» **Exercise requirements**:
Copy the stretch of the book recommendations passage from "Of course, being" through "overthink the big.".

» **Source passage**:
◆ ◆ ◆ ◆ ◆ ◆ ◆

It just made me realise what humanity can be, as cheesy as that sounds.
Of course, being a science book from 2003 I’m sure it’s now incredibly out of date. But I’d recommend it anyway, the author’s awe for the subject is timeless.
Gödel, Escher, Bach: an Eternal Golden Braid by Douglas Hofstadter
Reading this (or trying to) is like being on drugs.
The Tao of Pooh, the Te of Piglet, and the Tao Te Ching.
The Zhuangzi.
I tried a few times to describe why but I’m having a hard time of it. I guess it made me accept that I can’t control everything and that there’s a natural ebb and flow in most things. Not in a defeatist kind of way. But more like you ride out the bad and find joy where you can. You never know if the alternative could have been worse.
Basically it made me appreciate the weird and little things in life and not overthink the big.

◆ ◆ ◆ ◆ ◆ ◆ ◆

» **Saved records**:
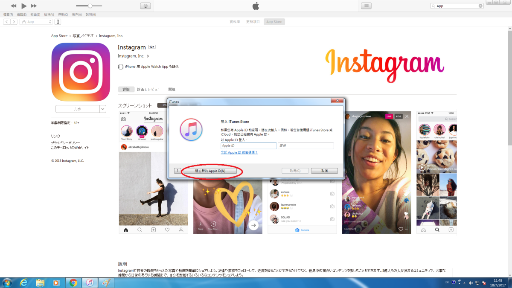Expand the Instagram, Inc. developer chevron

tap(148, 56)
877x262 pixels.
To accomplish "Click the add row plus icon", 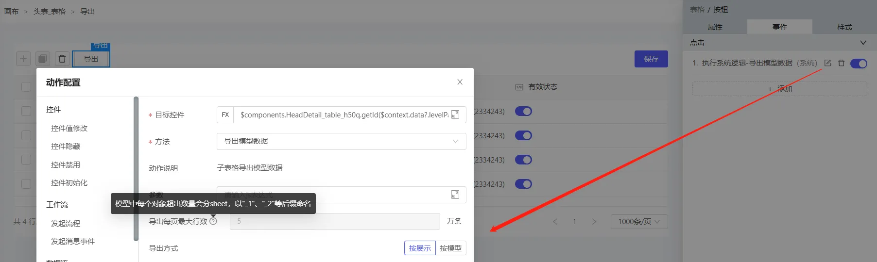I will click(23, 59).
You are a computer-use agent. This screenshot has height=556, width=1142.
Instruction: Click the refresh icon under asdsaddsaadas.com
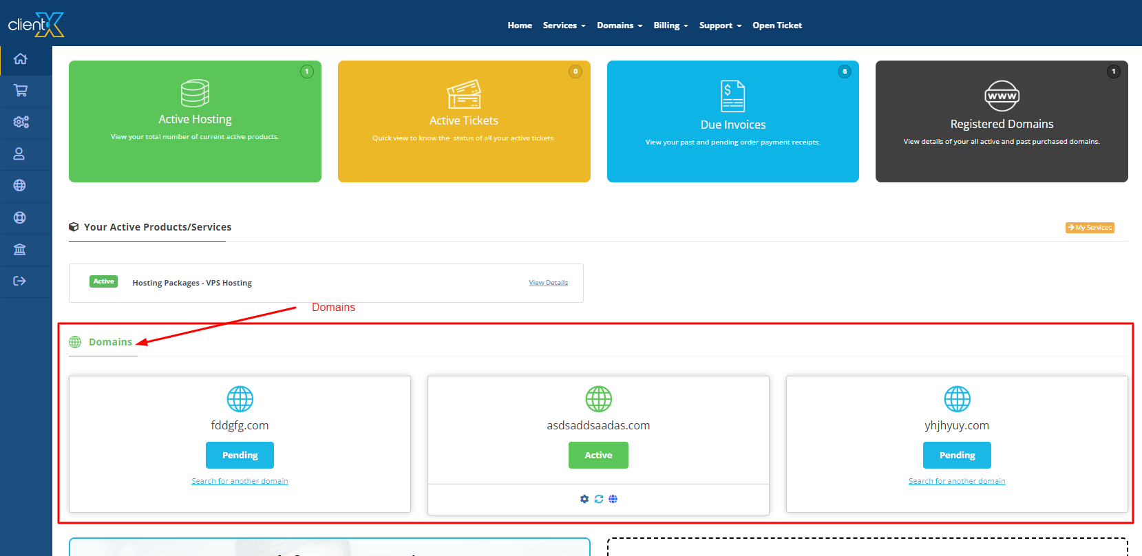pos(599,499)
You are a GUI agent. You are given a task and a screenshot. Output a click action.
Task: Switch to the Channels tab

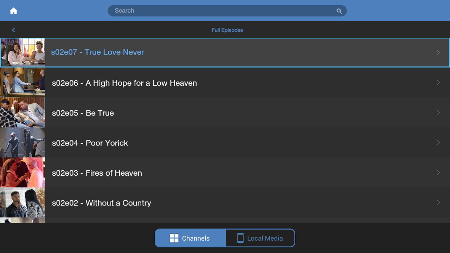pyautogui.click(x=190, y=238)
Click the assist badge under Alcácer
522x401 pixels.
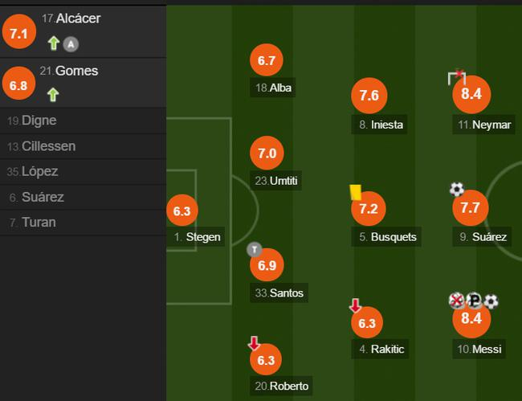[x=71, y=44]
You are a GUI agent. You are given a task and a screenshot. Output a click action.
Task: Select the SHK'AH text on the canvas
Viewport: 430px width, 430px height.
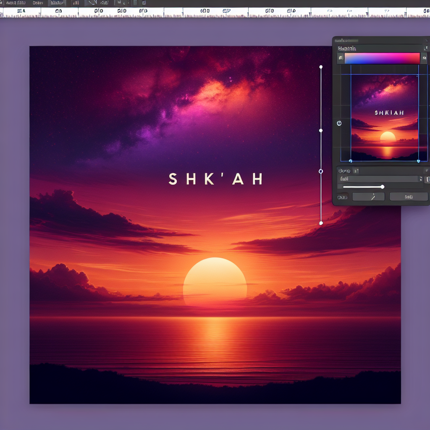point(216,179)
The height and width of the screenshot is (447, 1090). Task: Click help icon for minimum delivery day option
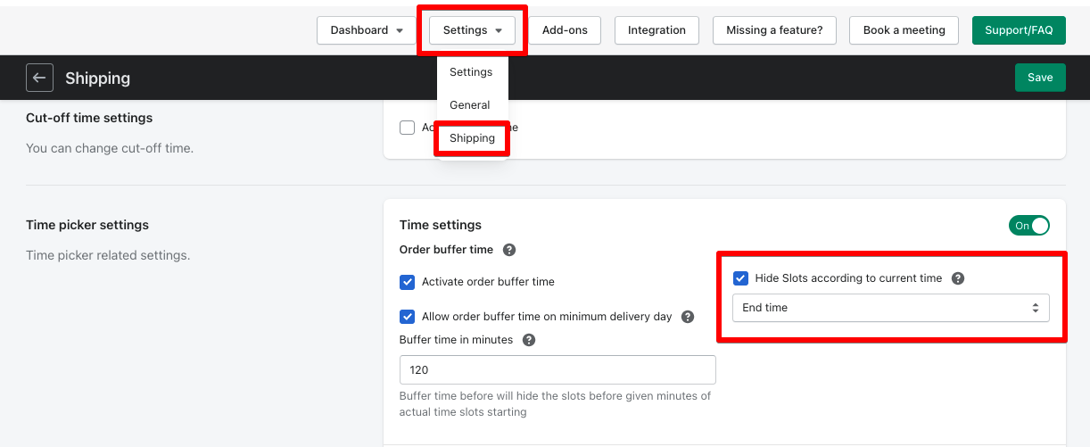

◆ ◆ ◆ ◆ ◆ ◆ ◆

» **Solution**:
Of course, being a science book from 2003 I’m sure it’s now incredibly out of date. But I’d recommend it anyway, the author’s awe for the subject is timeless.
Gödel, Escher, Bach: an Eternal Golden Braid by Douglas Hofstadter
Reading this (or trying to) is like being on drugs.
The Tao of Pooh, the Te of Piglet, and the Tao Te Ching.
The Zhuangzi.
I tried a few times to describe why but I’m having a hard time of it. I guess it made me accept that I can’t control everything and that there’s a natural ebb and flow in most things. Not in a defeatist kind of way. But more like you ride out the bad and find joy where you can. You never know if the alternative could have been worse.
Basically it made me appreciate the weird and little things in life and not overthink the big.